21 August 2007

Pentagon ditches Wolfowitz's baby--TALON threat database

Pentagon ditches Wolfowitz's baby--threat database

by Frank James

The nation may be having difficulty figuring out how to extricate itself from the Iraq War which Paul Wolfowitz, the one-time Deputy Defense Secretary, played a role in helping get the nation into.

But the Pentagon had a far easier time ditching another Wolfowitz legacy, the controversial terrorism threat database with the aptly fierce name: TALON.

The Pentagon said today it was declawing TALON, basically pulling the plug on the database of threats against U.S. military servicemembers and civilian workers at the agency as well as defense facilities because it had outlived its usefulness.

The database drew protests because the Pentagon was collecting data on regular run-of-the-mill protesters and organizations, similar to what the federal government did during the Vietnam War era.

In a move rare in Washington where turf is usually zealously defended, the Defense Department said that while it works on a better system, all reports will go to the Federal Bureau of Investigation's Guardian system.

That says a lot since if there were decent information coming through TALON, there's no way the Defense Department would allow the FBI to essentially take control of it.
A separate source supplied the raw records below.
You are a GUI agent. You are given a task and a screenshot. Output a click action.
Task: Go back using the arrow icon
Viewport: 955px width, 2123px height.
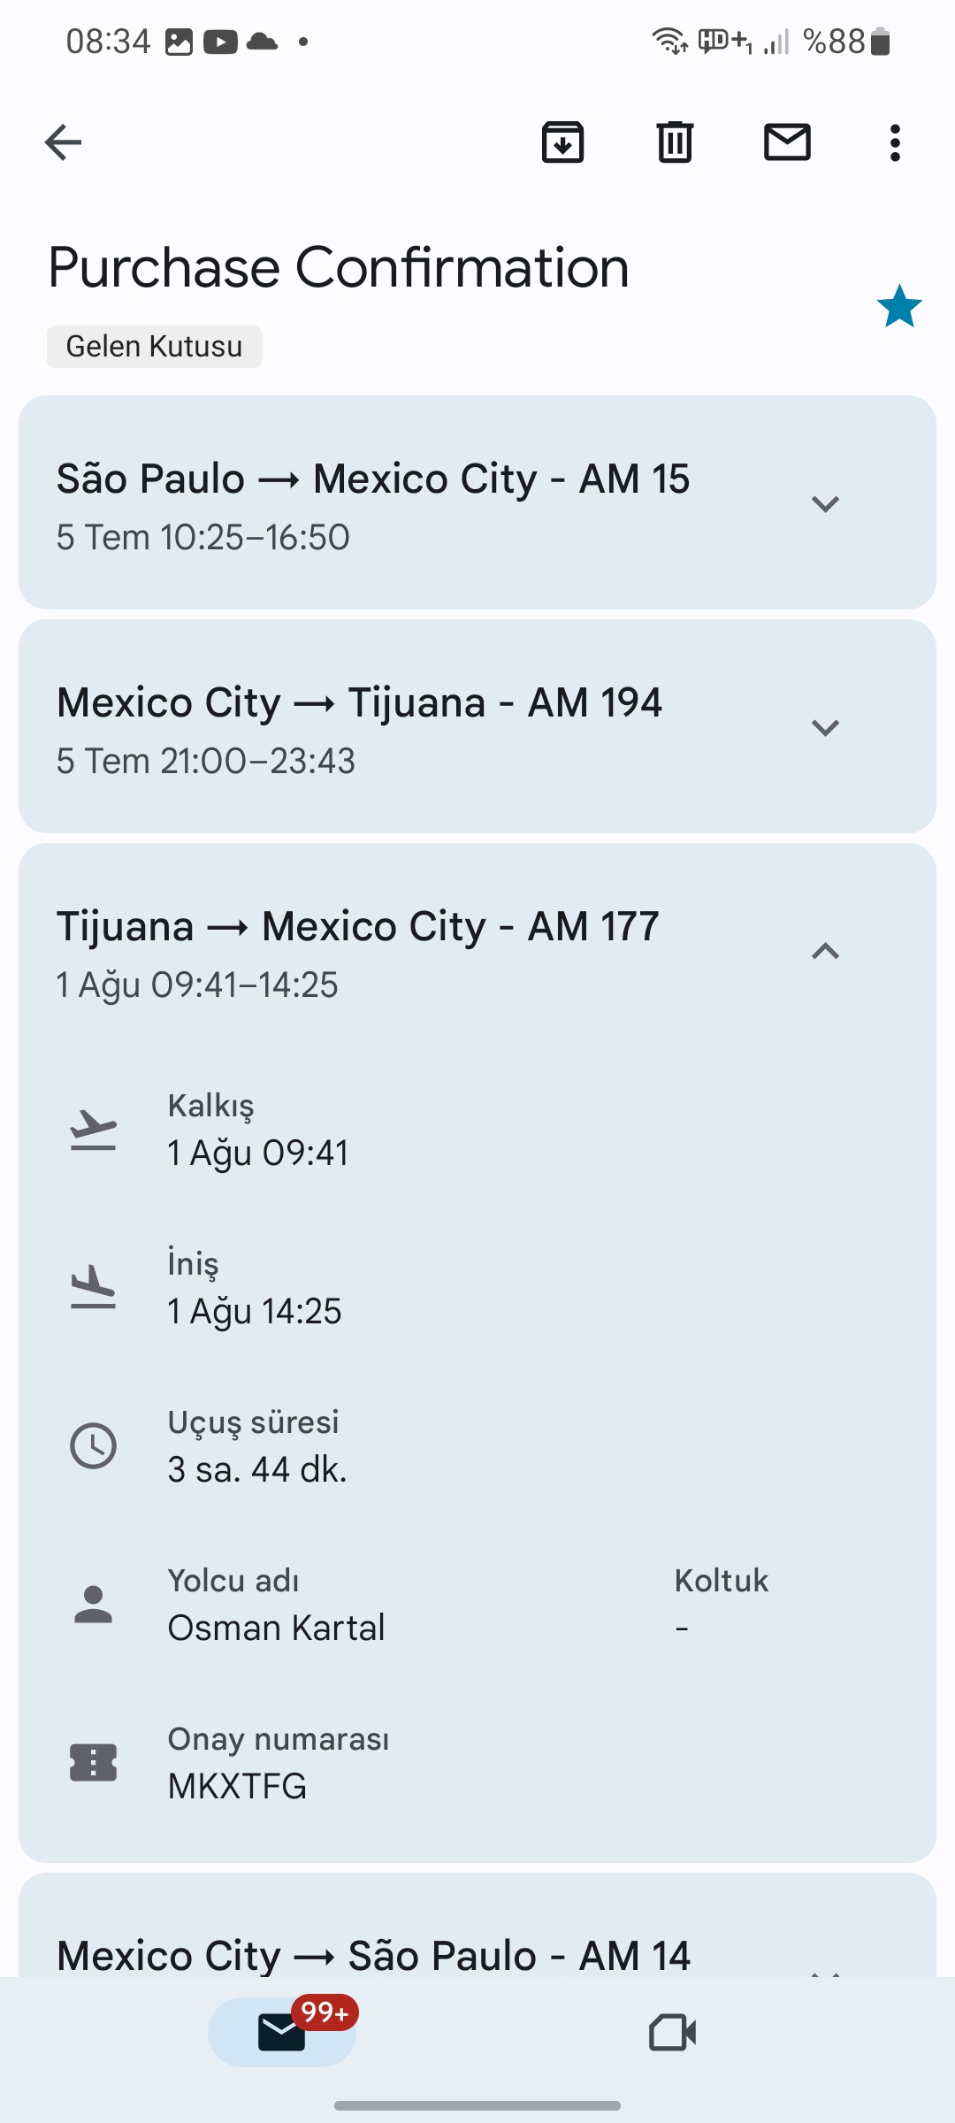click(x=63, y=142)
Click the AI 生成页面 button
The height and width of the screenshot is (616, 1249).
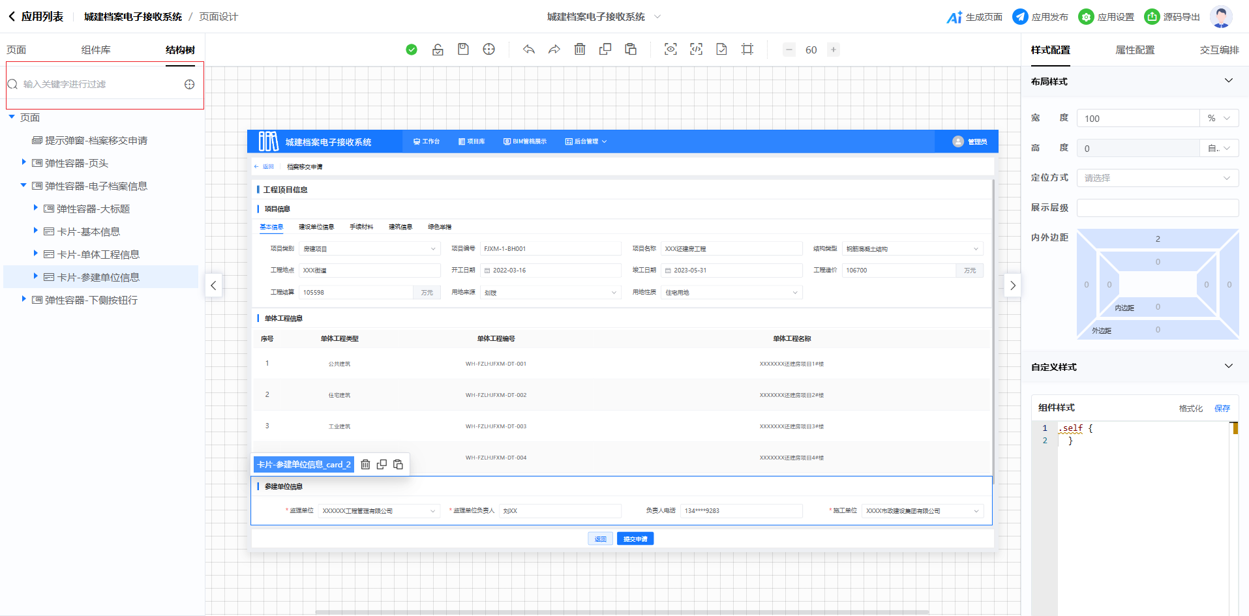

Here's the Pentagon's bare bones press release:

DoD to Implement Interim Threat Reporting Procedures
DoD’s Counterintelligence Field Activity (CIFA) will close the TALON Reporting System effective Sept. 17, 2007, and maintain a record copy of the collected data in accordance with intelligence oversight requirements.

To ensure there is a mechanism in place to document and assess potential threats to DoD resources, the Assistant Secretary of Defense for Homeland Defense and Americas’ Security Affairs will propose a system to streamline such threat reporting and better meet the Defense department’s needs.

In the interim, until this new reporting program is adopted, DoD components will send information concerning force protection threats to the Federal Bureau of Investigation’s Guardian reporting system.


Evidently, reports from the field were drying up, making the database less than useful. It must've really turned into a waste of time since one would think if it had any utility Robert Gates, the former Central Intelligence Agency director who knows the value of good intelligence and now heads the Pentagon, would've held on to it.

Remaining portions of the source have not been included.